One day in February, Fanny was walking alone in the gardens of Kew. She had been ordered by her doctors to take the air as much as possible, since the brutally confining life at court - especially this court - had damaged her health. She described what happened next as an occasion of “the severest personal terror” she had ever experienced. During her walk she had been spotted by the king, who was strolling through the garden under the supervision of his doctors. The king called out to her and then set off in hot pursuit, chasing her down the labyrinthine paths and avenues as she tried to escape (great scene for a romance novel, don’t you think?).

Fanny ran as if her life depended on it. She wrote that, “I should not have felt the hot lava from Vesuvius - at least not the hot cinders - had I run so during its eruption.” She didn’t stop until the doctors commanded her to halt, worried that the king’s insane dash would cause him to collapse. Fanny screeched to a stop and held her ground, trying her best to appear confident as George III rushed up to her.
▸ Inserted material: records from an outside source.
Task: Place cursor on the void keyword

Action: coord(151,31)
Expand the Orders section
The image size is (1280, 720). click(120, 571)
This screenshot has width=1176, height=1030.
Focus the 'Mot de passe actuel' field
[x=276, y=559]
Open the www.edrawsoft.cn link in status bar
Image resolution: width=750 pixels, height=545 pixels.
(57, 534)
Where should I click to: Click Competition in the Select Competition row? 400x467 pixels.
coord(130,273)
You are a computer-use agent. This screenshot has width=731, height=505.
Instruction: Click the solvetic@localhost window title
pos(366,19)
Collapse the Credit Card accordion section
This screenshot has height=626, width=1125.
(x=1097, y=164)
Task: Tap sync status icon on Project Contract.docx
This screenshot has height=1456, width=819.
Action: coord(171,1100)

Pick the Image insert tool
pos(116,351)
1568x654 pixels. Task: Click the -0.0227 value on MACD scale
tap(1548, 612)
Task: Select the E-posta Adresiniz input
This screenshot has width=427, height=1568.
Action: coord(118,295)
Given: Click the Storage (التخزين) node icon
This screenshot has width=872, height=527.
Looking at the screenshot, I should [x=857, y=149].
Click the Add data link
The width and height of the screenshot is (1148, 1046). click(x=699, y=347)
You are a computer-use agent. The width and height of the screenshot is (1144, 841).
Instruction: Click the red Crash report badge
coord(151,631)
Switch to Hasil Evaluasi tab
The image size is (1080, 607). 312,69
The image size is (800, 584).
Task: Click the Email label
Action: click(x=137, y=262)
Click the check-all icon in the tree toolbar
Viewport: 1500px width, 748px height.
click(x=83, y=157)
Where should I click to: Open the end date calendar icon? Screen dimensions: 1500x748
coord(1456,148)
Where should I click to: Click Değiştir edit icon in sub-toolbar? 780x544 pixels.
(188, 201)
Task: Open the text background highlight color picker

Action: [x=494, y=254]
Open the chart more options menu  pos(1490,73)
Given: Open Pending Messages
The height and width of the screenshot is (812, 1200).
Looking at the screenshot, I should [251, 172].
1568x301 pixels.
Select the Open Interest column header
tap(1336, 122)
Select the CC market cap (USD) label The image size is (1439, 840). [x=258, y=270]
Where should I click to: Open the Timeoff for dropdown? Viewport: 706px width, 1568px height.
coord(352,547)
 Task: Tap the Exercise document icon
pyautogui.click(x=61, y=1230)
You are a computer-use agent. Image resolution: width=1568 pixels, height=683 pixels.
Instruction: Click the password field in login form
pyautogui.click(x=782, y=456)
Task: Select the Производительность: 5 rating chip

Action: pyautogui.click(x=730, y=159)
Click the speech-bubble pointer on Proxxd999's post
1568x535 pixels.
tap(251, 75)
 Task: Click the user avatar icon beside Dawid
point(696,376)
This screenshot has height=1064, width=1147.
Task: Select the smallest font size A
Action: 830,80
Much to her astonishment, instead of hurting her the king grabbed her shoulders and pressed an enthusiastic kiss to her cheek. She later excused his less-than-royal behavior as “but the joy of a heart unbridled, now, by the forms and proprieties of established and sober custom.” This surely must stand as the most elegant description of madness ever written.

Now that the mad king had his hands on her, he had no intention of letting her go. “What did he not say!” Burney exclaimed in her diary. “Everything that came uppermost in his mind he mentioned; he seemed to have just such remains of his flightiness as heated his imagination without deranging his reason, and robbed him of all control over his speech...”

Alas, Fanny’s discretion prevented her from telling us exactly what he did say. The doctors eventually dragged the king away, and Fanny never revealed the details of their Alice-through-the-looking-glass conversation, only joking later that the king had promised her eternal friendship and affection. But it’s likely the incident had a tremendous impact on her, since her later novels all feature heroines who suffer serious emotional breakdowns.

Kew was essentially a royal lunatic asylum and Fanny one of the inmates, but her loyalty to King George and Queen Charlotte compelled her to edit or simply omit the most gruesome or humiliating tales of the mad king’s illness. We can only honor her kindness, but the voyeur in me wishes she had been a little less discrete.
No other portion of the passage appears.